Writing Plans
Adapted from obra/superpowers for Cursor IDE.
Overview
Write comprehensive implementation plans assuming the engineer has zero context for the codebase and questionable taste. Document everything they need: which files to touch, code, testing, docs, how to test. Give them the plan as bite-sized tasks. DRY. YAGNI. TDD. Frequent commits.
Announce at start: "I'm using the writing-plans skill to create the implementation plan."
Save plans to: docs/plans/YYYY-MM-DD-<name>.md
Bite-Sized Task Granularity
Each step is one action (2-5 minutes):
- •"Write the failing test" - step
- •"Run it to make sure it fails" - step
- •"Implement the minimal code to make the test pass" - step
- •"Run the tests and make sure they pass" - step
- •"Commit" - step
Plan Document Header
Every plan MUST start with:
# [Feature Name] Implementation Plan **Goal:** [One sentence describing what this builds] **Architecture:** [2-3 sentences about approach] **Tech Stack:** [Key technologies/libraries]
Task Structure
Each task should include:
- •Files: Create/Modify/Test paths
- •Step 1: Write the failing test (with code)

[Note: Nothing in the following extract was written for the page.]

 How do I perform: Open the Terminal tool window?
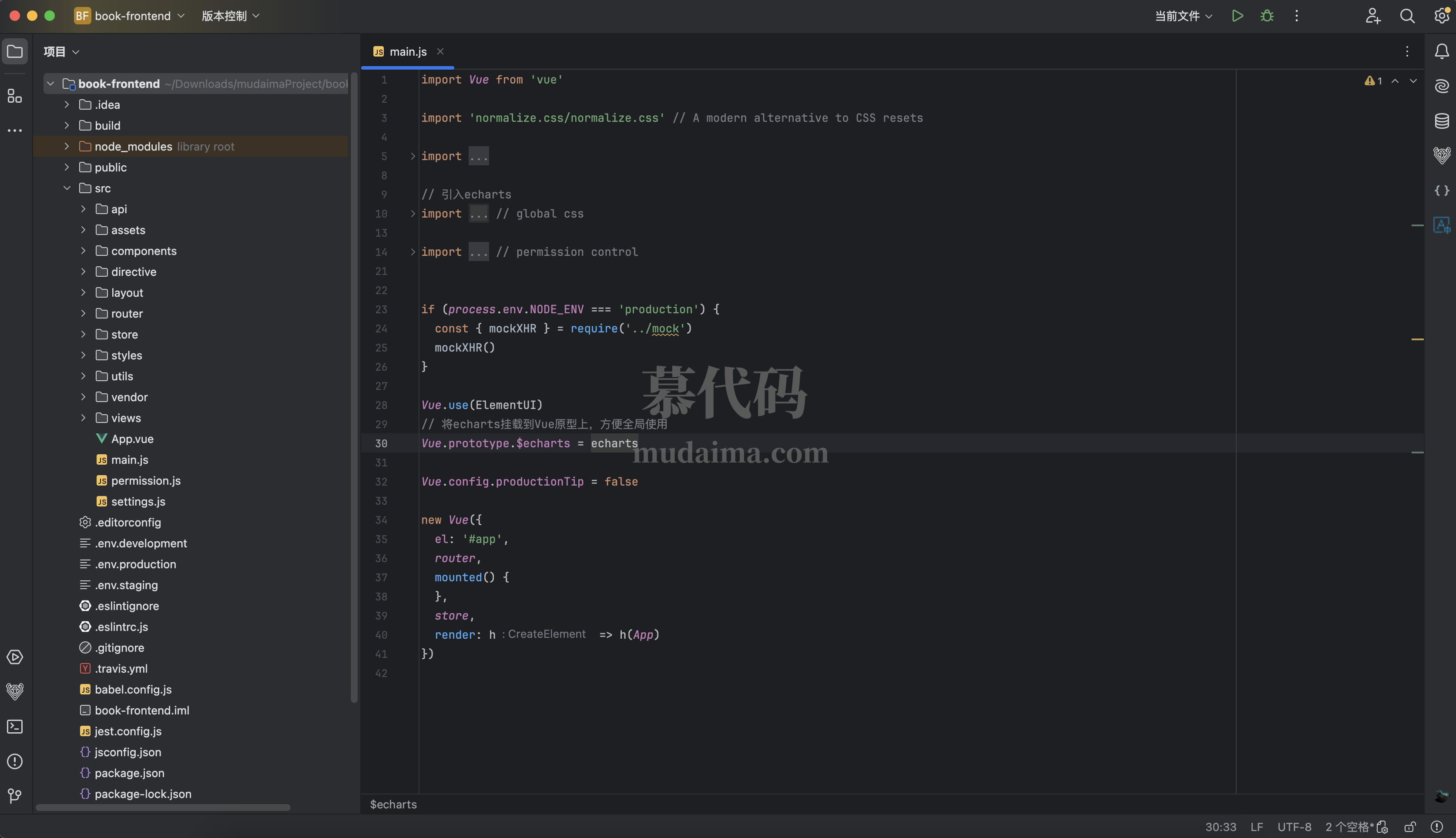pos(15,726)
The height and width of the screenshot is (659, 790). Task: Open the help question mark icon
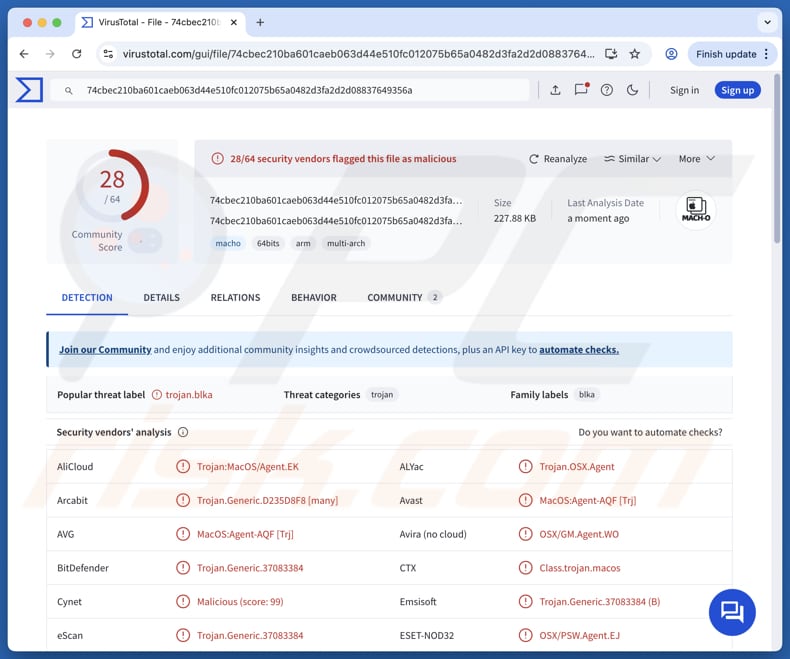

- •Step 2: Run test to verify it fails (with command + expected output)
- •Step 3: Write minimal implementation (with code)
- •Step 4: Run test to verify it passes (with command + expected output)
- •Step 5: Commit (with exact commands)
Remember
- •Exact file paths always
- •Complete code in plan (not "add validation")
- •Exact commands with expected output
- •DRY, YAGNI, TDD, frequent commits
Execution Handoff
After saving the plan, offer execution choice:
1. Subagent-Driven (this session) - Dispatch fresh subagent per task via Cursor's Task tool, review between tasks
2. Batch Execution (this session) - Execute tasks in batches with checkpoints using the executing-plans skill
Which approach?
If Subagent-Driven: Use the subagent-driven-development skill. If Batch Execution: Use the executing-plans skill.